What this task involves ▸
Which lines in the listing below contain the string "screenshot"? Collect every such line in full, and count a match only when the case is the same.

[start of Task data]

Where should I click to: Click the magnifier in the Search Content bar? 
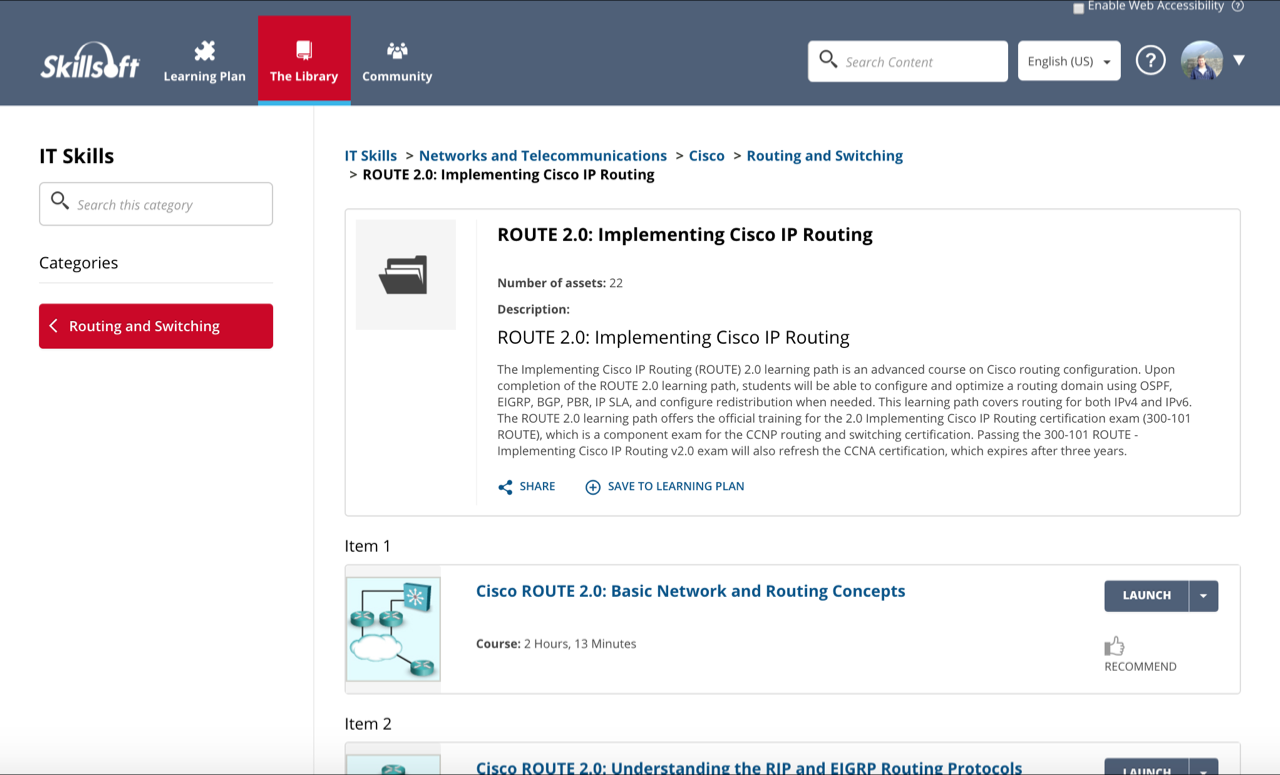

[end of Task data]
[start of Task data]

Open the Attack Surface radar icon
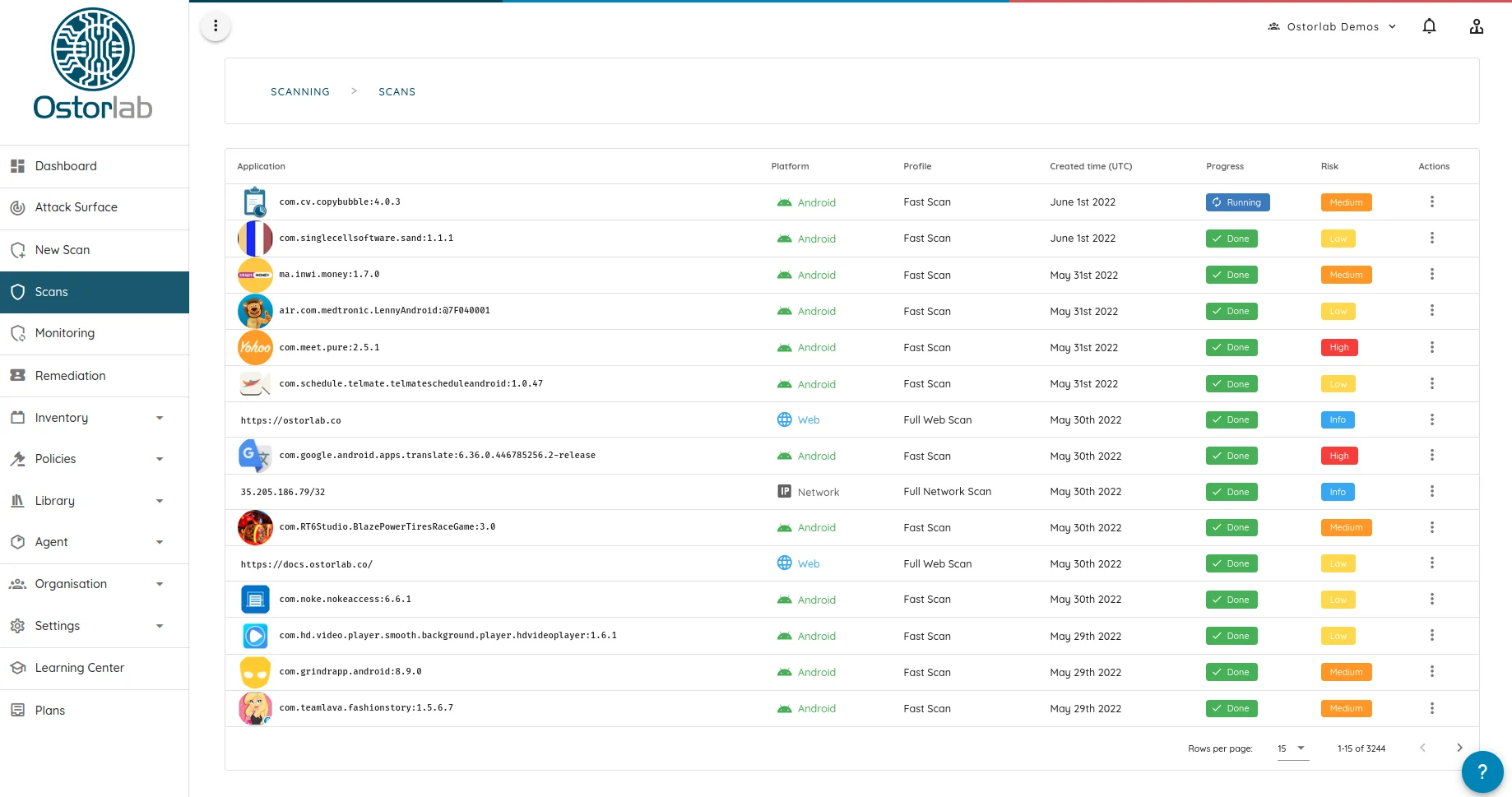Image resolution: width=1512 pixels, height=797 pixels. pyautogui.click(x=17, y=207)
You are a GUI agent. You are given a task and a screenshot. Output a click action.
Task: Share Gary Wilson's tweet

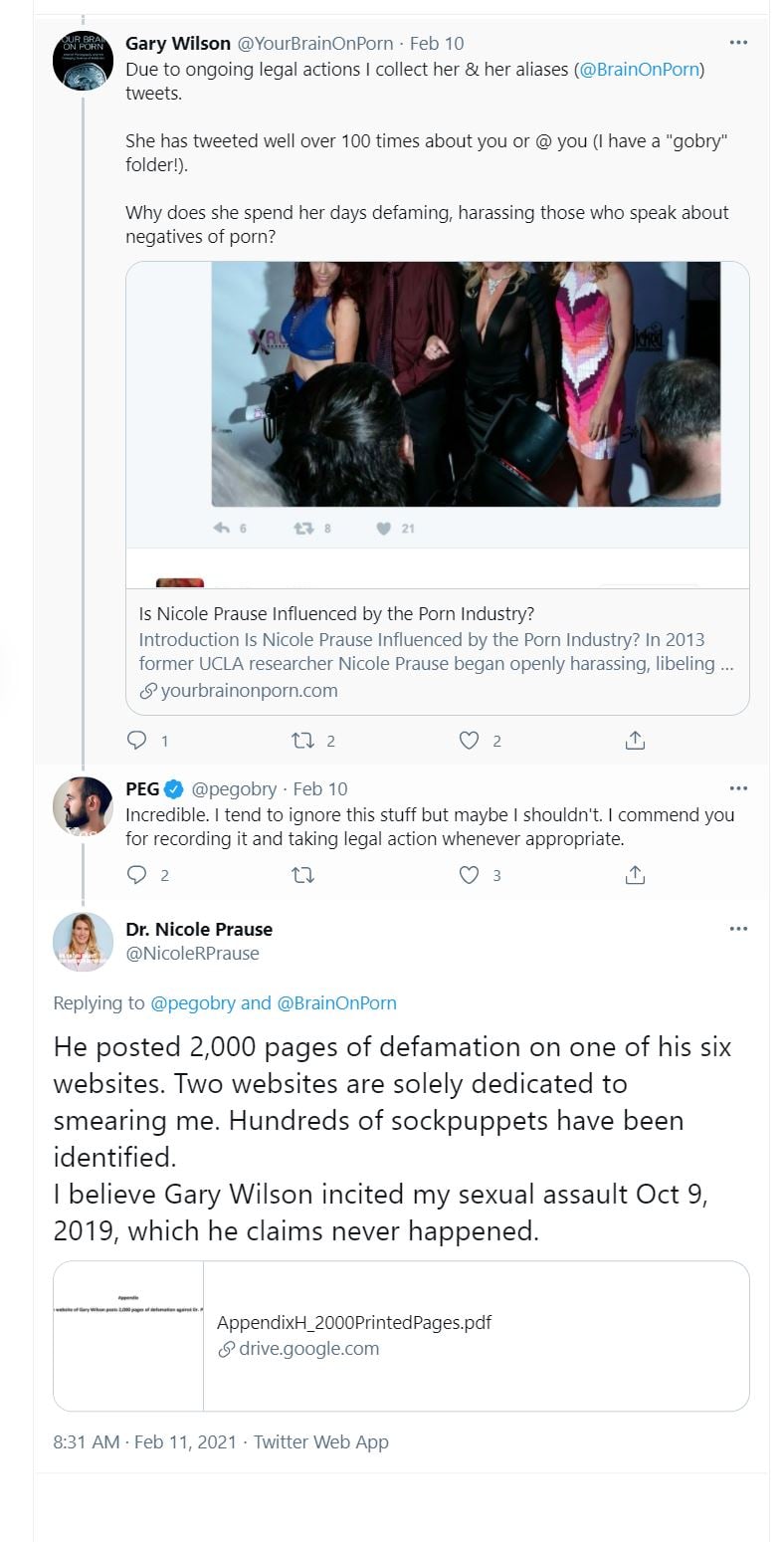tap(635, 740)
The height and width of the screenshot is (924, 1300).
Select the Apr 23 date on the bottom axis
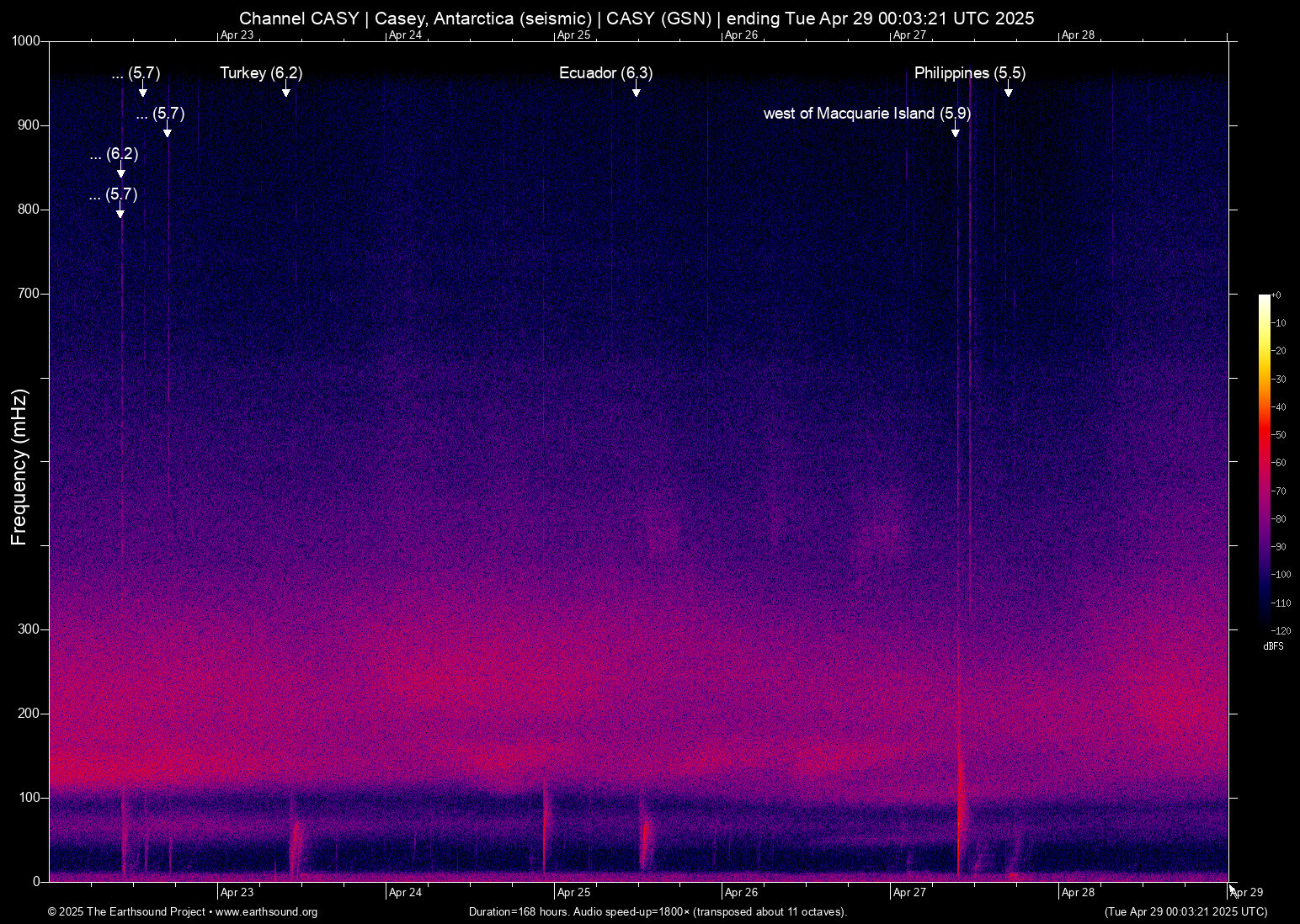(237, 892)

[end of Task data]

Written answer ▸
You are a GUI agent. You are given a task and a screenshot. Output a click action.
The height and width of the screenshot is (924, 1300).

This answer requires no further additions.